Help Center/ MapReduce Service/ User Guide/ MRS Cluster O&M/ MRS Cluster Alarm Handling Reference/ ALM-12062 OMS Parameter Configurations Mismatch with the Cluster Scale
Updated on 2024-09-23 GMT+08:00

ALM-12062 OMS Parameter Configurations Mismatch with the Cluster Scale

Description

The system checks whether the OMS parameter configurations match with the cluster scale at each top hour. If the OMS parameter configurations do not meet the cluster scale requirements, the system generates this alarm. This alarm is automatically cleared when the OMS parameter configurations are modified.

Attribute

Alarm ID

Alarm Severity

Auto Clear

12062

Major

Yes

Parameters

Parameter

Description

Source

Specifies the cluster or system for which the alarm is generated.

ServiceName

Specifies the name of the service for which the alarm is generated.

RoleName

Specifies the role for which the alarm is generated.

HostName

Specifies the host for which the alarm is generated.

Impact on the System

If the parameters configured for the current cluster are smaller than the configuration standard required by the cluster scale, problems such as job running delay and slow service page response may occur. In severe cases, the Agent or OMS process on the cluster node is abnormal. As a result, component jobs fail to be submitted and OMS data fails to be synchronized.

Possible Causes

The OMS parameter configurations mismatch with the cluster scale.

Procedure

Check whether the OMS parameter configurations match with the cluster scale.

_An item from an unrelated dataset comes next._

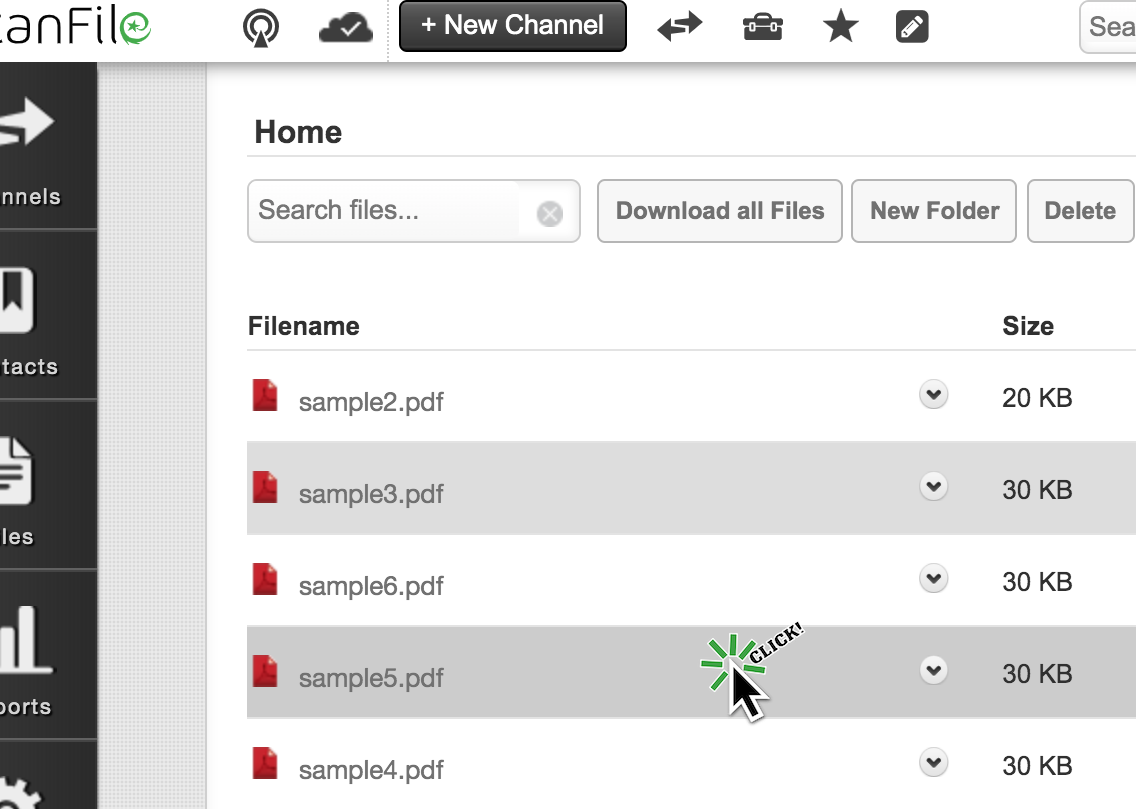Image resolution: width=1136 pixels, height=809 pixels.
Task: Open the dropdown next to sample4.pdf
Action: tap(932, 762)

  1. In the alarm list on FusionInsight Manager, locate the row that contains the alarm, and view the IP address of the host for which the alarm is generated.
  2. Log in to the host where the alarm is generated as user root.
  3. Run the su - omm command to switch to user omm.
  4. Run the vi $BIGDATA_LOG_HOME/controller/scriptlog/modify_manager_param.log command to open the log file and search for the log file containing the following information: Current oms configurations cannot support xx nodes. In the information, xx indicates the number of nodes in the cluster.
  5. Optimize the current cluster configuration by following the instructions in Optimizing Manager Configurations Based on the Number of Cluster Nodes.
  6. One hour later, check whether the alarm is cleared.

    • If it is, no further action is required.
    • If it is not, go to 7.

Collect fault information.

  1. On FusionInsight Manager, choose O&M > Log > Download.
  2. Select Controller from the Service and click OK.
  3. Click in the upper right corner, and set Start Date and End Date for log collection to 10 minutes ahead of and after the alarm generation time, respectively. Then, click Download.
  4. Contact the O&M personnel and send the collected log information.

Alarm Clearing

After the fault is rectified, the system automatically clears this alarm.

Related Information

Optimizing Manager Configurations Based on the Number of Cluster Nodes

  1. Log in to the active Manager node as user omm.
  2. Run the following command to switch the directory:

    cd ${BIGDATA_HOME}/om-server/om/sbin

  3. Run the following command to view the current Manager configurations.

    sh oms_config_info.sh -q

  4. Run the following command to specify the number of nodes in the current cluster.

    Command format: sh oms_config_info.sh -s number of nodes

    Example:

    sh oms_config_info.sh -s 1000

    Enter y as prompted.

    The following configurations will be modified:
         Module       Parameter         Current          Target 
         Controller   controller.Xmx    4096m        =>  16384m
         Controller   controller.Xms    1024m        =>  8192m  
         Controller   controller.node.heartbeat.error.threshold     30000                      =>   60000                   
         Pms          pms.mem           8192m        =>  10240m 
    Do you really want to do this operation? (y/n):

    The configurations are updated successfully if the following information is displayed:

    ...
    Operation has been completed. Now restarting OMS server.                  [done]
    Restarted oms server successfully.
    • OMS is automatically restarted during the configuration update process.
    • Clusters with similar quantities of nodes have same Manager configurations. For example, when the number of nodes is changed from 100 to 101, no configuration item needs to be updated.